Instant coffee, flavored example:

  • Front: “Çözünebilir Aromalı Kahve – Vanilya.” Net: 100 g. Menşe Ülke: Endonezya.
  • Back: İçindekiler: Kahve, Aroma [Süt ürünü içerir]. Besin Değerleri (100 g): Enerji, Yağ, Doymuş Yağ, Karbonhidrat, Şekerler, Protein, Tuz. TETT: 31.12.2026. Parti No: IN2412V. Saklama: Serin ve kuru yerde. İthalatçı: ABC Gıda Dış Tic. A.Ş., İstanbul, Türkiye.

Five mistakes that kill TAREKS clearances (and what to do instead)

  • Missing importer address. Fix: hardcode an importer text field in your Turkey label template.
  • Ambiguous dates. Fix: always use “TETT: DD.MM.YYYY.”
  • Low-contrast lot stamps. Fix: test print on final substrate. Switch to darker ink or move location.
  • Misleading product names. Fix: use Codex names first. Put marketing terms second. For blends like our Roasted Espresso Coffee Blend, make the legal name and blend description clear.
  • Overpromising claims. Fix: strip claims down. Keep origin, roast, processing method, and cupping notes.
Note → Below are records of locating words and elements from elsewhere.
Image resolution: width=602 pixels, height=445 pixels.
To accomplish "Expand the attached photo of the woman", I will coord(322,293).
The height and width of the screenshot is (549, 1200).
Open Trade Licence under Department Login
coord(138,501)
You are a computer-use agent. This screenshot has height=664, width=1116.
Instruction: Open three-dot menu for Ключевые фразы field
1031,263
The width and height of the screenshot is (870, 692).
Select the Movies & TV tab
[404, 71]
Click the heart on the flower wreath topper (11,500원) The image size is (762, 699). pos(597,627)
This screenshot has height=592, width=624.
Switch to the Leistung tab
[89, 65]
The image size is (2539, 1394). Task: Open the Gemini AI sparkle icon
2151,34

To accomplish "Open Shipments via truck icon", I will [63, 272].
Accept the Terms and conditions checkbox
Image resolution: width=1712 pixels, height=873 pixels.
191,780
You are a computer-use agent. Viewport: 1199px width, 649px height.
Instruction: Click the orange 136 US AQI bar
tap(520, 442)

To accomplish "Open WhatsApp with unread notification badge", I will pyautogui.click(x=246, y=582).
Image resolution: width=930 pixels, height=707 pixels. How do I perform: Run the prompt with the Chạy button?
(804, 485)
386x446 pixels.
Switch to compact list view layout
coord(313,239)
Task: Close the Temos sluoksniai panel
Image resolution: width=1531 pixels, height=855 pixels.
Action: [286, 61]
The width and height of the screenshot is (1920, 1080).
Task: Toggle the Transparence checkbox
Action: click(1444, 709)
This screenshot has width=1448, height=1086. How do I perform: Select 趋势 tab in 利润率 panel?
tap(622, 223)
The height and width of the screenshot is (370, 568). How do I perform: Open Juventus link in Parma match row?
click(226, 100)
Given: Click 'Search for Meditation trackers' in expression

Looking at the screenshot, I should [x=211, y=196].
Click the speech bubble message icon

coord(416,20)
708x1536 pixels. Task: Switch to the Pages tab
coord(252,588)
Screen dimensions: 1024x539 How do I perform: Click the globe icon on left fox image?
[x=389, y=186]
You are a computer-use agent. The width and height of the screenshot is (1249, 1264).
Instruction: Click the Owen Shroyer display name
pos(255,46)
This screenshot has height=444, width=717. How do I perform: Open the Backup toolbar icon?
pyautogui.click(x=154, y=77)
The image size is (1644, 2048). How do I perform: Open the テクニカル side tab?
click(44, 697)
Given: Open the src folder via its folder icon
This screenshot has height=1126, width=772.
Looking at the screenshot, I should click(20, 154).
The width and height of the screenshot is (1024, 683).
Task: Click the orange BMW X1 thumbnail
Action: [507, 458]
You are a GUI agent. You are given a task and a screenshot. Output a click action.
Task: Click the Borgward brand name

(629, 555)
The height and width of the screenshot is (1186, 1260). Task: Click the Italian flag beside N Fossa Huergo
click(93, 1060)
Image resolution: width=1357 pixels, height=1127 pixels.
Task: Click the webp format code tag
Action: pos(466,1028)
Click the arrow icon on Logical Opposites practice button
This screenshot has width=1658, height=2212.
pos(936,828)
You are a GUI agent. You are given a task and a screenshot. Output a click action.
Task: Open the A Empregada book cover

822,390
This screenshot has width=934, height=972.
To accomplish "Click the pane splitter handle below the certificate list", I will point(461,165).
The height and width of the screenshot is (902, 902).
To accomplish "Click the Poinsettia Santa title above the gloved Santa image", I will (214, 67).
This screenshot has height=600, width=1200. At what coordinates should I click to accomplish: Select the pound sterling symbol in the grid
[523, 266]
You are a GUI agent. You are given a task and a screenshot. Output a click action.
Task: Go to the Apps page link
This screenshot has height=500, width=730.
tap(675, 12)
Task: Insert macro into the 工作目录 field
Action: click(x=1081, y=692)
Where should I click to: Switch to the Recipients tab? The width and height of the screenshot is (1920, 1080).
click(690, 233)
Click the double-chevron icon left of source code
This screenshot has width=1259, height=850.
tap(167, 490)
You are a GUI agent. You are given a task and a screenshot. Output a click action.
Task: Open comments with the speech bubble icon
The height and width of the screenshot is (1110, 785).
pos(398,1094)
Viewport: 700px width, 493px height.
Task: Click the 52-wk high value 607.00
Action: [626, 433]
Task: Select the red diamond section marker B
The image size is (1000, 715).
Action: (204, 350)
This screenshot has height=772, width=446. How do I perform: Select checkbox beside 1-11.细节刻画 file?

Save functional claims for markets that allow them.

Resources and next steps

  • Build two master labels. One for roasted single-origin or blends like Roasted Mandheling Coffee Beans. One for instant/flavored.
  • Align with your importer now. Share PDFs and high-res sticker photos for their TAREKS file. Small prep saves weeks in port.
  • For green coffee sold B2B in Turkey, the shipping unit still needs traceability, origin, and importer details visible. If you’re shipping single-origin greens such as Sumatra Mandheling Green Coffee Beans or Blue Batak Green Coffee Beans, make sure pallet and bag tickets mirror the TAREKS data.

Questions about your actual artwork or date/lot coding? Contact us on email and we’ll review a proof. If you’re evaluating SKUs for Turkey, you can also View our products to match origins and blends to your range.

Final takeaway: Turkey is label-driven. If the Turkish text, importer details, and date/lot coding are clean and visible, TAREKS becomes routine. We’ve seen this cut release times from weeks to days, and it’s absolutely repeatable when you lock the system above.